Reproduce as a numbered list the stretch of the listing below, from the line containing "This screenshot has height=692, width=1910." through the end of the listing, both ends included. Omit blank lines and the pictures.

▼

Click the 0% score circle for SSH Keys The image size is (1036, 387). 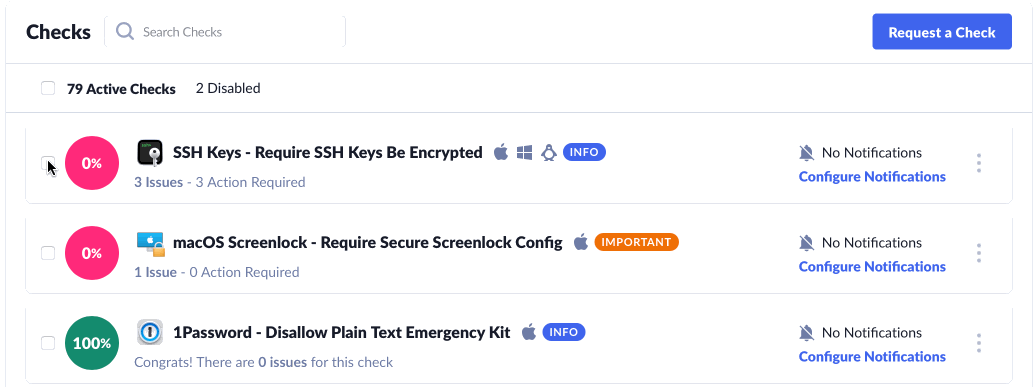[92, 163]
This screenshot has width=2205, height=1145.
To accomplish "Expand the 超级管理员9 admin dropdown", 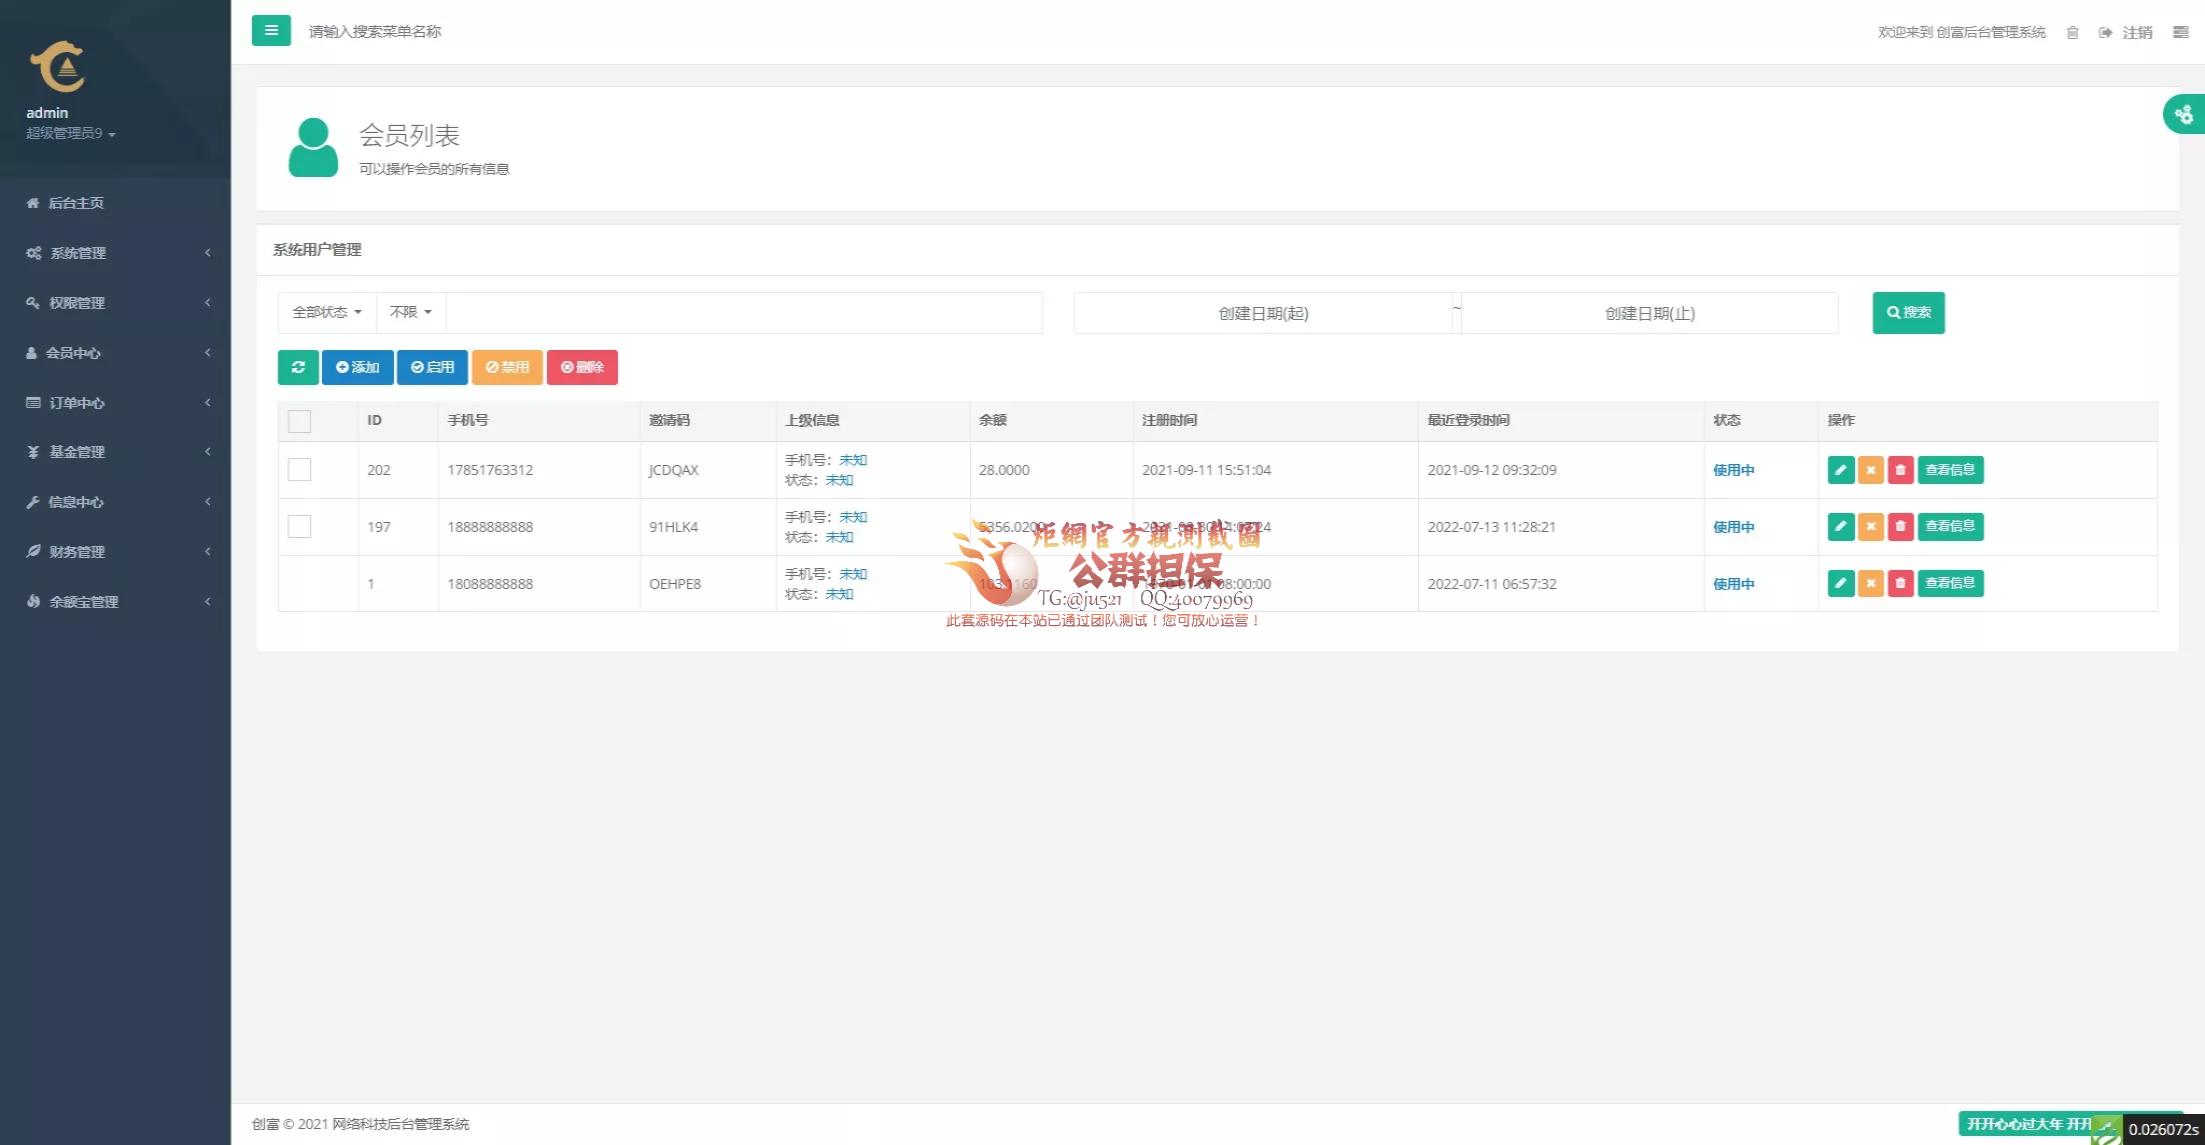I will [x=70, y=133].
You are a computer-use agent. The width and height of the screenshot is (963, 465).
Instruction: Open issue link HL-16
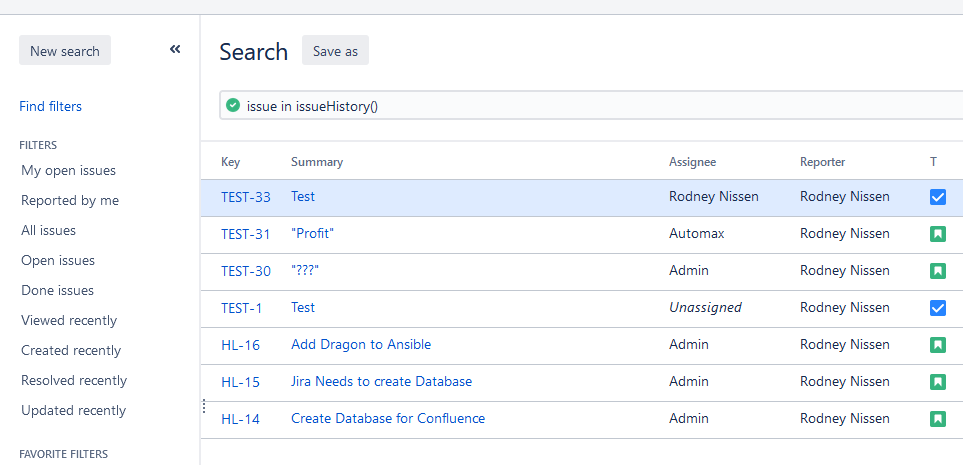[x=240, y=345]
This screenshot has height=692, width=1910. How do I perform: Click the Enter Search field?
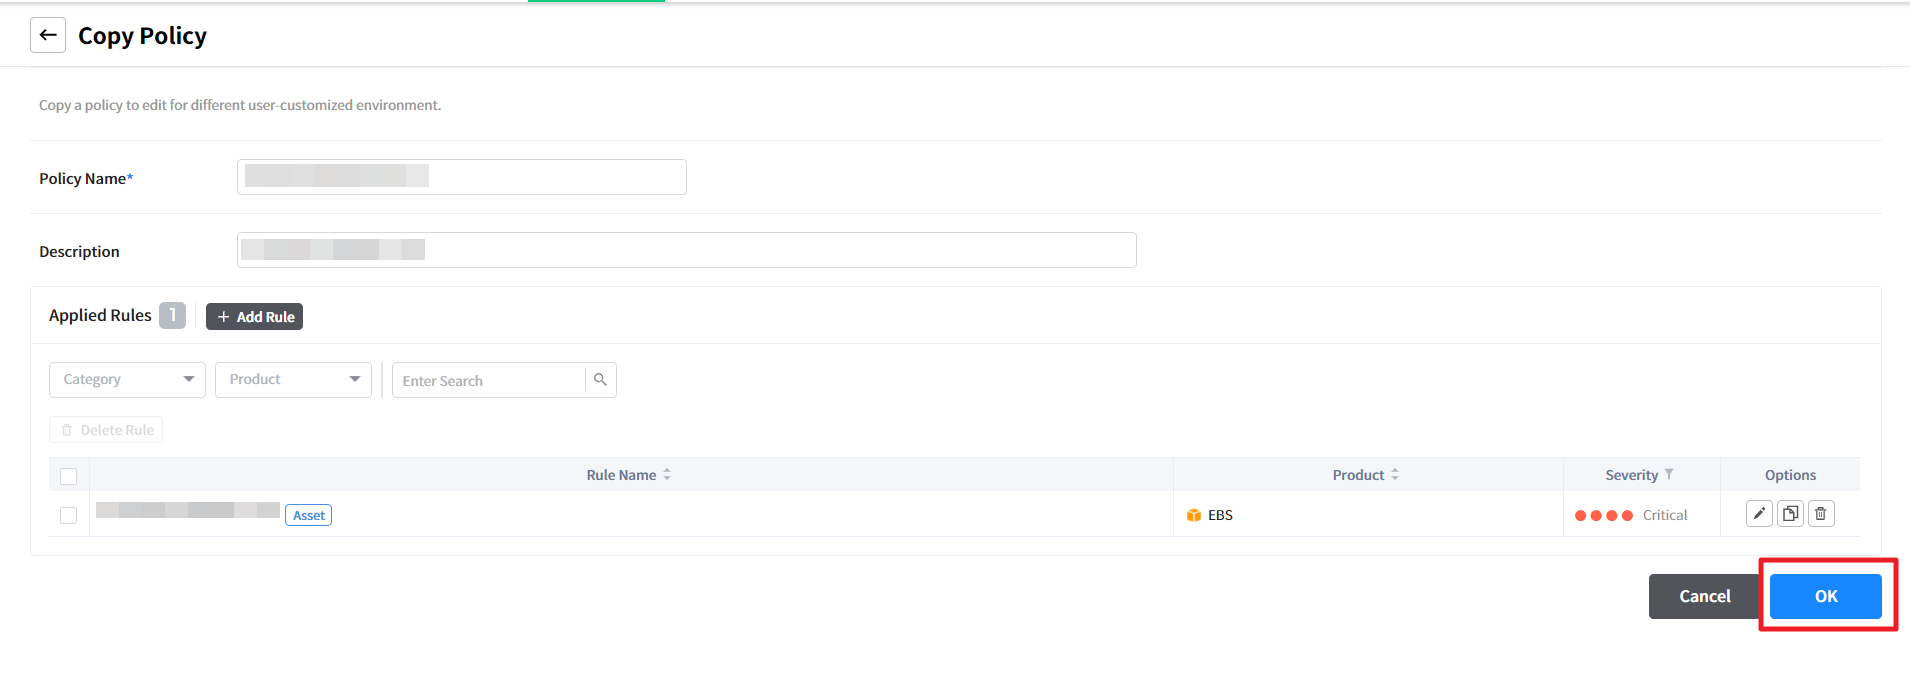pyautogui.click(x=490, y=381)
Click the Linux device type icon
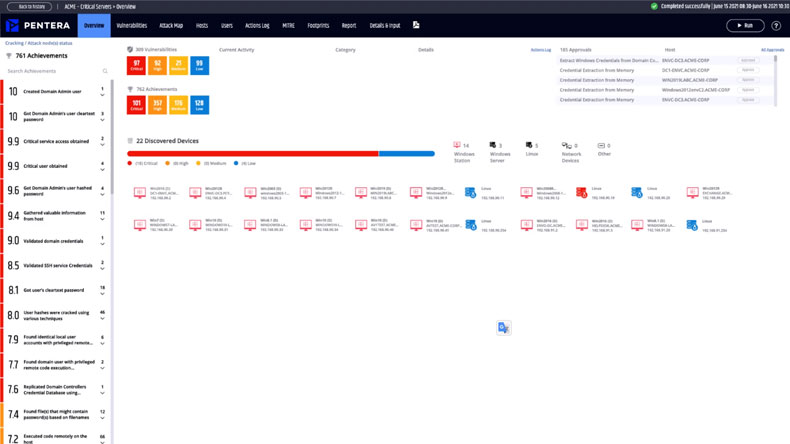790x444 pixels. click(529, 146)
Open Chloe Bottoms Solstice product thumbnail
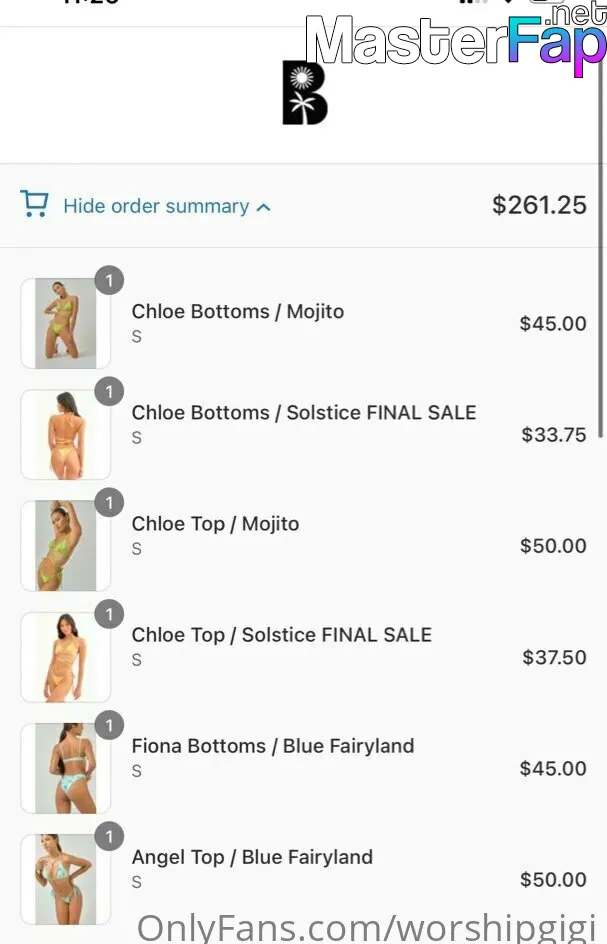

▲

#### Result for this task
1. This screenshot has height=692, width=1910. How do I perform: Click the Enter Search field?
2. pyautogui.click(x=490, y=381)
3. Click the Linux device type icon
4. 790x444 pixels. click(529, 146)
5. Open Chloe Bottoms Solstice product thumbnail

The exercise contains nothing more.